→ **ЧТО НУЖНО СДЕЛАТЬ**
Допишите, пожалуйста, продолжение отрывка о взглядах Ч. Валиханова на религию, начав сразу после его последнего предложения.
===== ПРИВЕДЁННЫЙ ОТРЫВОК
Валиханов сознавал, что неосторожные действия в этой области могут привести к результатам, обратным тем, какие ожидались. Несмотря на то, что он был представителем официальных властей, призванным осуществлять политику правящих кругов, он не соглашался с их действиями в религиозной сфере, выступал против насильственного насаждения какой бы то ни было религии и по этому поводу писал: «...мы просим и требуем, чтобы правительство не покрови- тельствовало религии, враждебной всякому знанию, и не вводило бы насильственно в степь теологических законов, основанных на страхе и побоях»1.
Таким образом, материализм у Ч. Валиханова неотделим от атеизма. Ясно понимая консервативную роль религии в общественной жизни, Валиханов активно боролся против религиозного фанатизма, как врага науки и прогресса.
==========
===== ИСХОДНЫЕ МАТЕРИАЛЫ
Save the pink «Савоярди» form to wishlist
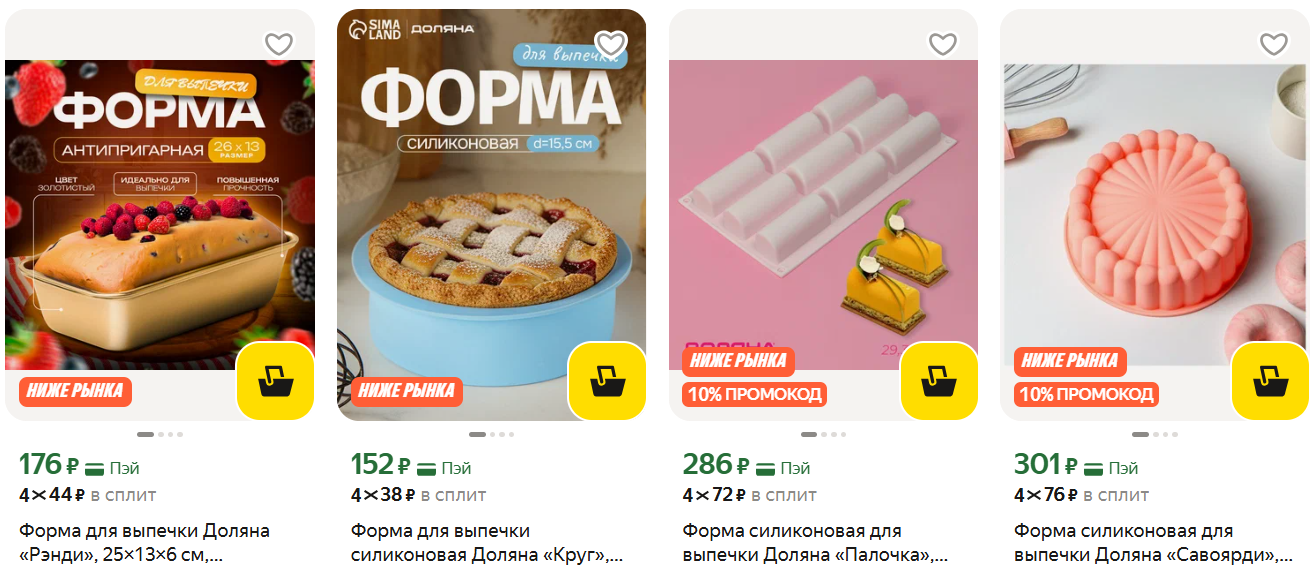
==========
→ **ОТВЕТ НА ЗАДАНИЕ**
Будучи материалистом в понимании явлений природы и атеистом, Чокан Валиханов, как и все домарксовские мыслители, выступал идеалистом в своих взглядах на общественные явления. Об этом отчасти уже говорилось выше. Из различных замечаний, высказываний, заключений Валиханова по вопросам истории и современной ему социальной действительности видно, что общественный строй народов, по его мнению, определяется идеологическими явлениями. В своих научных записках о Кашгарии он писал: «На всем мусульманском Востоке Коран служит основанием учреждений гражданских; им определяются обычаи, законы и все отношения как общественные, так и международные, отчего управление и жизнь народов в мусульманских странах более или менее сходны»2.
По утверждению Валиханова, господствующее религиозное мировоззрение в определенной форме накладывает свою печать на все стороны общественной жизни. Причину того, что доминирующее положение ислама позволяло духовенству активно вмешиваться в политическое управление Кашгарией, влиять на все сферы ее общественной жизни, Валиханов искал не в определенных социальных условиях, сложившихся в данной стране, а в невежестве народа, в его фанатической вере.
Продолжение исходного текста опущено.